• Data items:
---------------
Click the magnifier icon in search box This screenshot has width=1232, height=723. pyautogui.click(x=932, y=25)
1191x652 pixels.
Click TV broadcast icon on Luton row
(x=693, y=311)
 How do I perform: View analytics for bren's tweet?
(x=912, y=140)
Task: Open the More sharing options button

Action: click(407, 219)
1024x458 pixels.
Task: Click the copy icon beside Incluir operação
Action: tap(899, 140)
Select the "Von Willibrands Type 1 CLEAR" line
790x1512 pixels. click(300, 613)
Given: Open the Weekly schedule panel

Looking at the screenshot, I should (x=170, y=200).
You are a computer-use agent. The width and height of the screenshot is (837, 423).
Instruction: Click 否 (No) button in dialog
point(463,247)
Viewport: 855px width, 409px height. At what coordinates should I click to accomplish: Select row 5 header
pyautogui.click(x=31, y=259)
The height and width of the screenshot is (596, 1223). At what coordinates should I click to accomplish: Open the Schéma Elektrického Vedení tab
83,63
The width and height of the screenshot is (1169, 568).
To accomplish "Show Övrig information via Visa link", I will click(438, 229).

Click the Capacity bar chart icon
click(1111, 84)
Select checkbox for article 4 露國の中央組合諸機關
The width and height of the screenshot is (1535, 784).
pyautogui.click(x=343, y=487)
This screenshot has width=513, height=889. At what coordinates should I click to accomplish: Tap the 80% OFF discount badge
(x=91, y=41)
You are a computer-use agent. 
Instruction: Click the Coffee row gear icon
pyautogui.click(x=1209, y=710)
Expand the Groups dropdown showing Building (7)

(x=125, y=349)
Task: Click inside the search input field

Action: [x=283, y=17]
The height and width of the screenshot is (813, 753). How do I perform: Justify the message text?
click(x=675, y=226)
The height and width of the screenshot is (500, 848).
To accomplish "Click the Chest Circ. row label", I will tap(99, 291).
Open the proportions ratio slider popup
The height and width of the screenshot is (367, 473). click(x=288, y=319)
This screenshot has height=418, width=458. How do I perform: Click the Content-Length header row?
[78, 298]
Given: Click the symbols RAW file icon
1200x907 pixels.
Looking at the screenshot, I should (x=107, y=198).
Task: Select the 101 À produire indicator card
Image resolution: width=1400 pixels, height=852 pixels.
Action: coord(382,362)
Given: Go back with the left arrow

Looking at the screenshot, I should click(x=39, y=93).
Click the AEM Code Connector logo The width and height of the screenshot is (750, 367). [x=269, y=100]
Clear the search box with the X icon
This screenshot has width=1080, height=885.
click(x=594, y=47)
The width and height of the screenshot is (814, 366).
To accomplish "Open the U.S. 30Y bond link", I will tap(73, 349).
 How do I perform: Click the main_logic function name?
---------------
• DESCRIPTION OF THE TASK:
What do the lines above say from the one containing "The height and width of the screenshot is (596, 1223)." down to the one containing "Given: Click the symbols RAW file icon"? Return them exactly, both end lines included, and only them.

• ANSWER SECTION:
The height and width of the screenshot is (596, 1223). At what coordinates should I click to accomplish: Open the Schéma Elektrického Vedení tab
83,63
The width and height of the screenshot is (1169, 568).
To accomplish "Show Övrig information via Visa link", I will click(438, 229).

Click the Capacity bar chart icon
click(1111, 84)
Select checkbox for article 4 露國の中央組合諸機關
The width and height of the screenshot is (1535, 784).
pyautogui.click(x=343, y=487)
This screenshot has width=513, height=889. At what coordinates should I click to accomplish: Tap the 80% OFF discount badge
(x=91, y=41)
You are a computer-use agent. 
Instruction: Click the Coffee row gear icon
pyautogui.click(x=1209, y=710)
Expand the Groups dropdown showing Building (7)

(x=125, y=349)
Task: Click inside the search input field

Action: [x=283, y=17]
The height and width of the screenshot is (813, 753). How do I perform: Justify the message text?
click(x=675, y=226)
The height and width of the screenshot is (500, 848).
To accomplish "Click the Chest Circ. row label", I will tap(99, 291).
Open the proportions ratio slider popup
The height and width of the screenshot is (367, 473). click(x=288, y=319)
This screenshot has height=418, width=458. How do I perform: Click the Content-Length header row?
[78, 298]
Given: Click the symbols RAW file icon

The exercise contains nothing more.